First up was Bill Samson, who played a 6c lute he made in the early 1970s, complete with fluorocarbon fishing line strings, and it sounded beautiful. He played Dowland’s Fortune My Foe, which was greatly appreciated – its original use as a gallows song reminding present players that they were up next… [photos by Stuart Goldie – click on image for larger version]
Stuart Mcluckie played Judenkunig’s version of the famous Calata al la Spagnola, and took it at quite a lick, which then got faster. The performer did say afterwards that that was not his intention! But, actually, he pretty much got it. Good performance, Stuart.
Philip Lord performed on his stupendously beautiful Paul Thomson 7c lute – possibly the best 7c I’ve ever had the fortune to play, alas all too briefly. Philip played The Lady Rich’s Galliard by Dowland, with some really beautiful moments.
Then we had another visitor from foreign climes – my old cyber friend from Finland, Timo Peedu, who was visting Scotland with his wife, to see their daughter who is studying at Aberdeen University. Timo played a borrowed baroque guitar, and gave a wonderful performance of some Swedish and Norwegian 5c guitar music. What a fine player Timo is! Really deft playing of some interesting repertoire. Thanks, Timo. I hope it’s not the last time you play for us.
At a previous meeting I asked if performers could tell us more about the music they were playing, or the instrument. Well, Chris Jupp gave us a very interesting illustrative prelude to the Prelude by Dowland, from the Margaret Board lute book. Chris’s prelude last much longer than Dowland’s, but it was full of interesting titbits about technique and musical choices – whether to arpeggiate or not at cadences, decoration, rubato, etc. Very interesting, Chris, and nicely played. For this performance, Chris played the 8c by Jonathan Santa Maria Bouquet, which sounded very nice in Chris’s hands.
Next up was the rare sighting of two 8-string Viennese classical guitars, both made after Stauffer by the Canadian luthier, Scot Tremblay. Rob MacKillop and Malcolm Cooper played four waltzes from Giuliani’s Opus 116, The Adventures Of Love. This was the first time Malcolm has played to the Society, and he acquitted himself really well. Looking forward to more from Malcolm!
Rob MacKillop improvised a prelude to a Caprice in Cm by Legnani. Paganini’s duet partner is often seen as a mere show off, but every now and then he writes a beautiful piece, worthy of repeated listening.
Rob then performed three short pieces on an Edward Light harp-lute. The instrument gives a soft, delicate and quite charming sound.
Gordon Ferries brought the performances to an end with the famous Prelude and Chaconne by Corbetta. Gordon recently changed from nail to nail-less playing. He seems to have adapted to the new technique very quickly, giving an assured performance. Excellent playing, as ever, from Gordon. [This image by Bill Samson]

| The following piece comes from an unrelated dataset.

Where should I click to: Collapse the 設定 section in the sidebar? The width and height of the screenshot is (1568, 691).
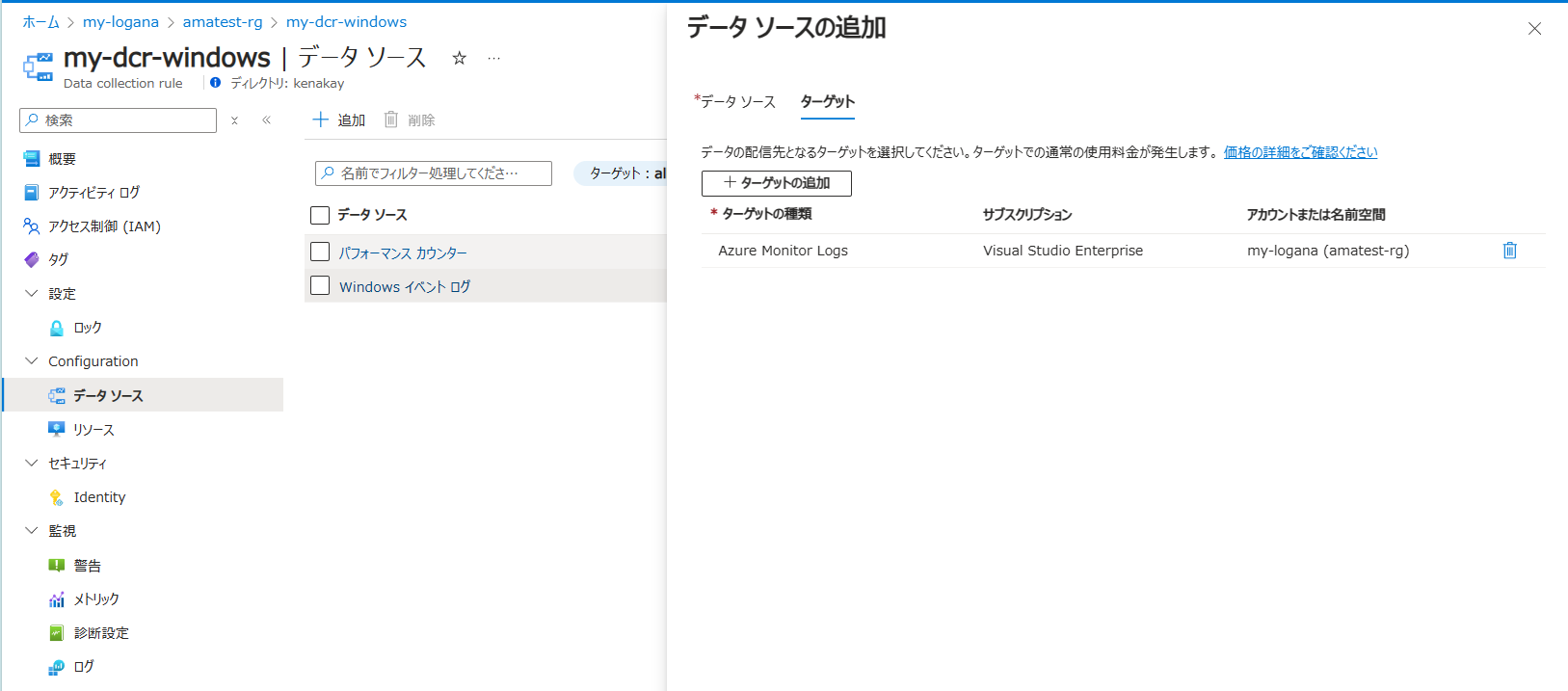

When the playing stopped, the socialising began. Bill Samson put out a display of his lutherie tools,
and a small but animated huddle gathered around that table, while elsewhere playing of various instruments could be heard.
A good meeting, with about an hour of performances followed by two hours of socialising, with opportunities to try out the instruments brought by members. Looking forward to the next one.